In poldham/gnfinderr: An R Wrapper For The Gnfinder Library

knitr::opts_chunk$set(
  collapse = TRUE,
  comment = "#>",
  fig.path = "man/figures/README-",
  out.width = "100%",
  eval = FALSE
)

gnfindrr is an experimental R wrapper for the gnfinder library for scientific name discovery in texts created by Dmitry Mozzherin.

gnfinder forms part of the Global Names Architecture (GNA) suite of tools for working with taxonomic names and biodiversity data. gnfinder is presently available as a command line tool and can also be used as a gRPC service, a library or in a docker container. gnfinder is used to text mine the Biodiversity Heritage Library for taxonomic names at the scale of millions of pages.

gnfinderr has the modest ambition of providing a thin wrapper in R with a focus on text mining smaller data frames and returning data frames to the user. gnfinderr uses the tidyverse and includes the pipe %>%.

gnfinderr is not intended for use on large datasets (as it will take a very long time). For that use gnfinder directly. What gnfinderr is useful for is smaller datasets of upto a few thousand texts. This will give you a good flavour of what you can do with gnfinder if you are interested in scaling up later on.

gnfinderr is at an early experimental stage and presently just maps the main results to a data frame.

Installation

To work with gnfinderr you need to install gnfinder as a command line app for your operating system as described here https://github.com/gnames/gnfinder. These steps are reproduced below.

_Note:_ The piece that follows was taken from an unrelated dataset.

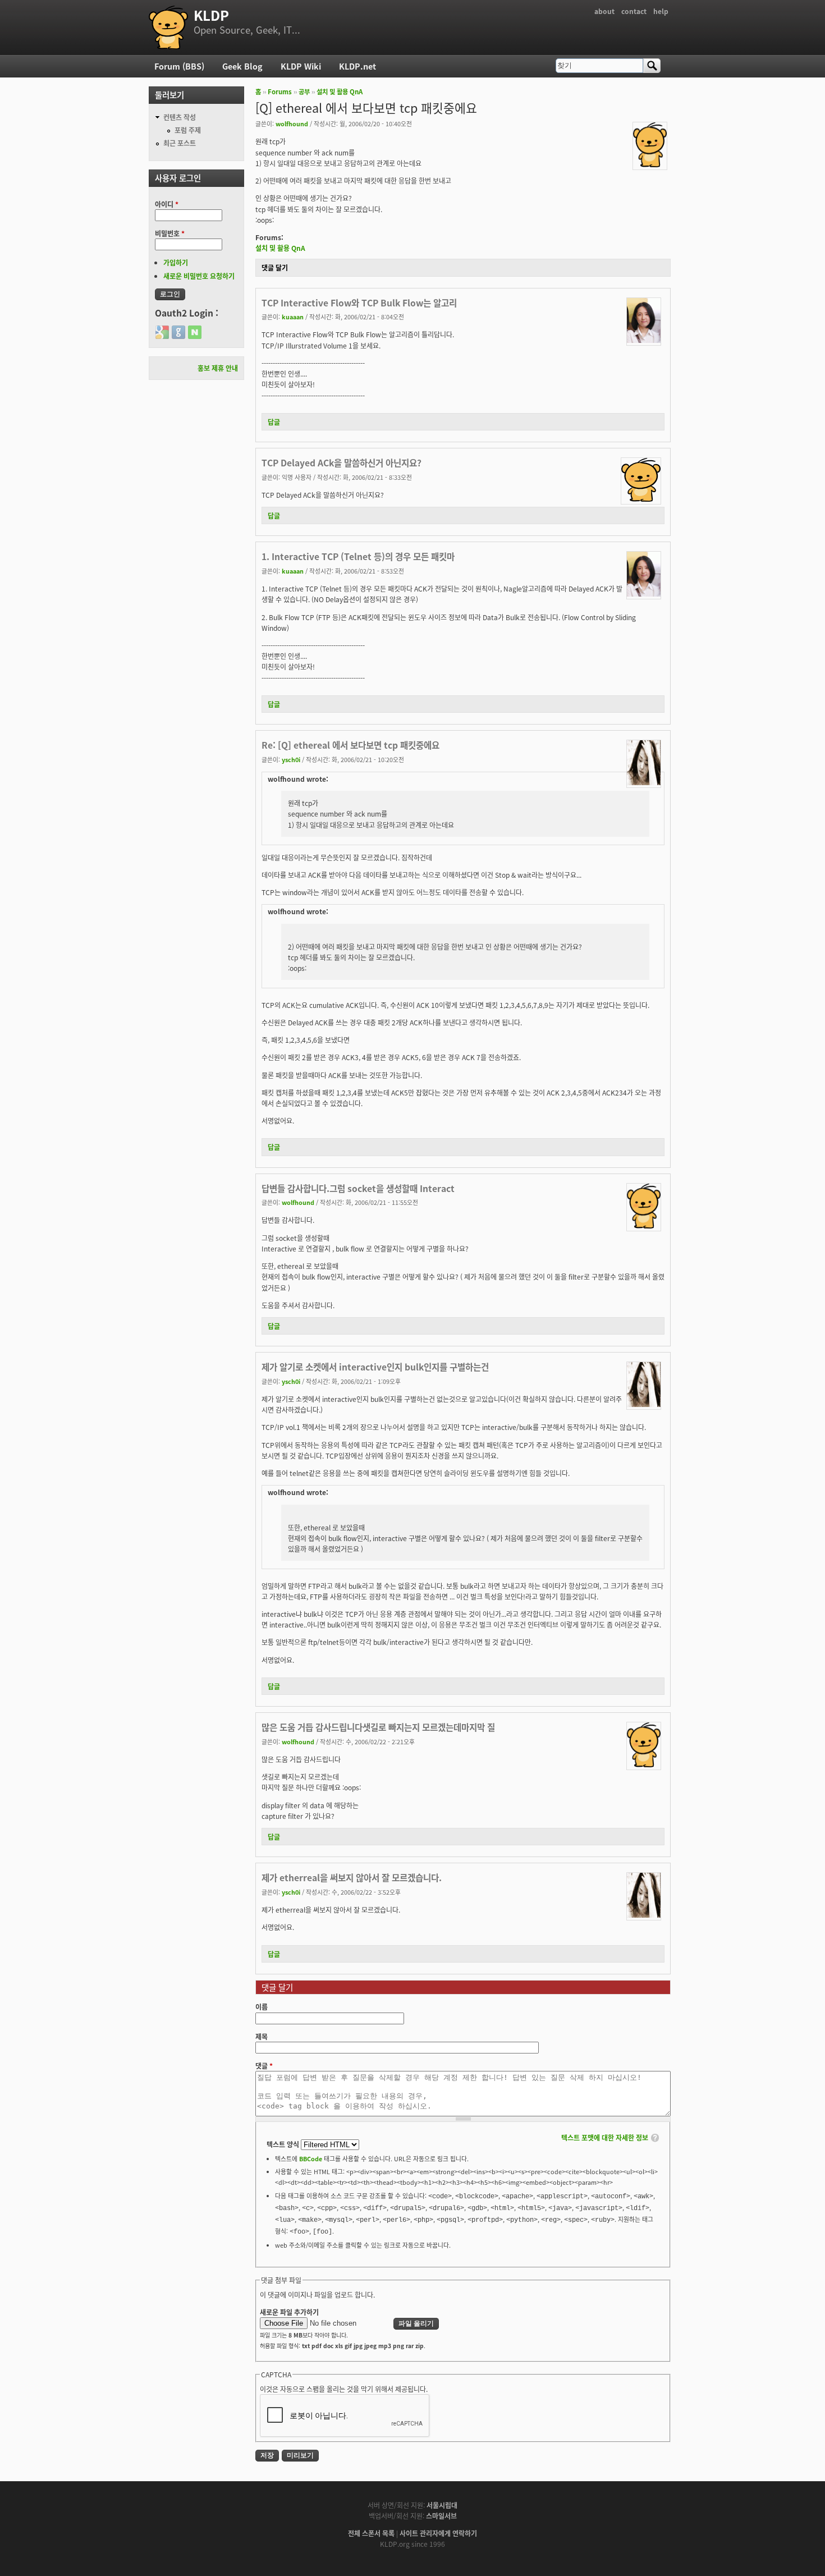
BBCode (310, 2158)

Step 1: Get the latest release for your operating system from here https://github.com/gnames/gnfinder/releases

Make sure that you download the right version for your system to avoid considerable confusion.

Step 2: Linux or OSX

Move gnfinder executable somewhere in your PATH (for example /usr/local/bin)

sudo mv path_to/gnfinder /usr/local/bin

Step 2: Windows

Here you have options.

One possible way would be to create a default folder for executables and place gnfinder there.

Use Windows+R keys combination and type "cmd". In the appeared terminal window type:

mkdir C:\bin
copy path_to\gnfinder.exe C:\bin

Add C:\bin directory to your PATH environment variable.

Step 3: Test run gnfinder

In terminal bring up the gnfinder page.

gnfinder

Run a quick query:

echo "Pomatomus saltator and Parus major" | gnfinder find -c -l eng

You are good to go.

Step 4: install gnfinderr

gnfinderr is not on CRAN. The development version can be installed from GitHub with:

# install.packages("devtools")
devtools::install_github("poldham/gnfinderr")

Example

This is presently a one function package.

library(gnfinderr)

intro <- gnfinder(string = c("Lepidium meyennii is a hot plant.", "Escherichia coli is not a plant at all"))

gnfinderr is intended to be informative and to fail fast. The default search uses the combination of dictionaries and bayes regression that power gnfinder and will check any names discovered against the Catalogue of Life (by default)

An id column is generated and mapped to the input texts to facilitate joins. Alternatively you can provide ids at input. Example datasets of various sizes are provided to experiment with. Be warned that the zootaxa_titles dataset with 20,000 titles takes a long time to run. Here we use the small fivetexts dataset to pass document ids to join the results.

Most of the functions from gnfinder are available in gnfinderr (except language options and metadata is not returned). By default all available arguments are TRUE (bayes is on). We can change the setting by entering a value in the relevant argument.

Turning off check_names will speed up processing and simplify the returns:

library(gnfinderr)

df <- gnfinder(string = five$text, id = five$id, check_names = FALSE)

You can also turn off the Bayes regression by entering a value for nobayes:

df <- gnfinder(string = five$text, id = five$id, nobayes = TRUE, check_names = FALSE)

In general name discovery in texts is facilitated by leaving the bayes setting as is.

When working with gnfinder it is best to be selective in the use of texts to facilitate matching. Thus, if you include article metadata such as author names and organisations you may get unexpected false positive matches.

Specifying Sources for Check Names

By default gnfinderr checks names against the Catalogue of Life Taxonomy. The results are returned in a set of data.frames under verification and include a best result.

For a list of available sources see https://index.globalnames.org/datasource. Here we will check against:

We can specify the source we would like to check by supplying a vector of ids to source_ids.

df <- gnfinder(string = five$text, id = five$id, source_ids = c(1,11,179))

This will return a tibble (data frame) that contains other data frames under verification.

df$verification

The verification table contains bestresult and preferredresults dfs, where the best result is for the best match and the preferred results are from the taxonomic services in source_ids. These tables include details of the taxon ids and taxonomic hierarchy.

Limitations

gnfinder works with UTF8 texts and should not be expected to work with other kinds of texts. If you don't know whether you have utf8 formatted text the package should tell you when you enter your texts.

R runs on a single core and so, for the time being, does gnfinderr. Work is planned to explore options for running in parallel. As such, expect the package to be slow on large numbers of texts. Turn off check_names for a performance boost.